The character, Kojiro, was based on the Japanese swordsman, Kojiro Sasaki. Both Musashi and Kojiro shared a lengthy account of rivalry, hence the same frictional relationship that was referenced between the two inside the game. The legend says the two swordsmen set up to duel each other. Musashi reportedly arrived several hours late to purposely anger Kojiro and his supporters. Another nod to Kojiro and the legendary duel is when Musashi found him and Princess Fillet on the shores of the Island of Dragons. This loosely referenced Ganryu Island, the appointed location were the long-time rivals held their famous duel.

When developing the characters for the game, Sakaguchi did not have a positive opinion of how popular the game would become. However, after the staff designed the graphics and the gameplay, he was surprised by the work, commenting that it was more interesting. The characters were designed by Tetsuya Nomura. When the game was localized for an English release, translators had to change alcohol-based names with soda-pop names due to problems with rating boards. This resulted in several jokes being lost in translation. The game's English title was changed from "Brave Fencer Musashiden" to "Brave Fencer Musashi" in order to avoid confusing non-Japanese players about the title character's name, as "Musashiden" means "Musashi's story".
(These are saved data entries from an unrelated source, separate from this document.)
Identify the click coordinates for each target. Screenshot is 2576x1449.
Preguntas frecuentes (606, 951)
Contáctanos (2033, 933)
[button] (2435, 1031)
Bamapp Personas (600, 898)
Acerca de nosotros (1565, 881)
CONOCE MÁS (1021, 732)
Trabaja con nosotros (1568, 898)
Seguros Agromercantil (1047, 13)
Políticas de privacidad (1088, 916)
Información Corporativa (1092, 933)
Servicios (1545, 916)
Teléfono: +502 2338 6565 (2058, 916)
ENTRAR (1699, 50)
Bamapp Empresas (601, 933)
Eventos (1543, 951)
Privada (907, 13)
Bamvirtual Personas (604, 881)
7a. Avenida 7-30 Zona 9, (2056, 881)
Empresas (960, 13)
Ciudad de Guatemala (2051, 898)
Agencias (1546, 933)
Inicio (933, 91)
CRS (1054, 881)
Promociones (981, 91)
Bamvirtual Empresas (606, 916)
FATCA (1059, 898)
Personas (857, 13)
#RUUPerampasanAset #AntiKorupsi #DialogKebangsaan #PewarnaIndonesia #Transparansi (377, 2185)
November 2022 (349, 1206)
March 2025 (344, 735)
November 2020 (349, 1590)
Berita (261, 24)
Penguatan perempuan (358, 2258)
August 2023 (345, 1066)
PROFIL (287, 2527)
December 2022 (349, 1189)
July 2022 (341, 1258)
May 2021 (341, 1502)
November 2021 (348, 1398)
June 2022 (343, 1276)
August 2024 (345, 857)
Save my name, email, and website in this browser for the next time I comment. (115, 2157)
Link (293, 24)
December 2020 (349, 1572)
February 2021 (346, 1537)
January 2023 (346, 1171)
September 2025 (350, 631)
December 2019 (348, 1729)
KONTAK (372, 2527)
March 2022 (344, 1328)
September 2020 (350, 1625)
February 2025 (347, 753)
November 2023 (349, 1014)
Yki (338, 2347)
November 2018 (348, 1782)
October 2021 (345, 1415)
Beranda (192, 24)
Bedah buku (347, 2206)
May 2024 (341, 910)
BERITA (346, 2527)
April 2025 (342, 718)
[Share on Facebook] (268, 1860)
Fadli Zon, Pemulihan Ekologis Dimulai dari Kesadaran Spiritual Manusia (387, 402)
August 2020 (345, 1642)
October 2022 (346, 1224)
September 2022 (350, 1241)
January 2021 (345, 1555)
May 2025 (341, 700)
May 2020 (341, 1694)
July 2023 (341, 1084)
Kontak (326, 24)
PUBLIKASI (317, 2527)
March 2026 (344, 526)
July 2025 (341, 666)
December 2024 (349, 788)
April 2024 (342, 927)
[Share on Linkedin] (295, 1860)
The game's musical score was composed and produced by Tsuyoshi Sekito, who had never previously worked with Square. The Brave Fencer Musashiden: Original Soundtrack was released by DigiCube in Japan on July 23, 1998; it consists of 78 tracks spanning two compact discs in a boxset.

Brave Fencer Musashiden was shown at the Spring 1998 Tokyo Game Show, with a playable demo containing three areas.

After the game was done, the team was merged with those behind Parasite Eve II, Mana and Chrono Cross to make Final Fantasy XI.

==Release and legacy==
Brave Fencer Musashi was originally released in Japan on July 16, 1998. It was re-released on June 29, 2000 as part of Square's Millennium Collection along with merchandise including postcards, a combination camera and cellphone strap, a handy strap, and keychain fobs. Another Japanese re-release was for the PlayStation Network on July 9, 2008. In the North American market, it was packaged on November 12, 1998 with the PlayStation 1998 Collector's CD Vol. 2, which contained a demo of Final Fantasy VIII.

A simplified Japan-exclusive mobile phone adaptation retitled Musashi: Mobile Samurai was released in 2005. After the release of the game, plans were made for a sequel, but were then delayed for years. A PlayStation 2 sequel, titled Musashi: Samurai Legend, was developed by Square Enix and was released worldwide in 2005. Square Enix released a montage video celebrating the game's 20th anniversary since its release on July 16, 2018.

== Reception ==

The game sold approximately 648,803 units in Japan during 1998, making it the 17th best-selling game of the year in that region. The game was given 32 out of 40 by Famitsu.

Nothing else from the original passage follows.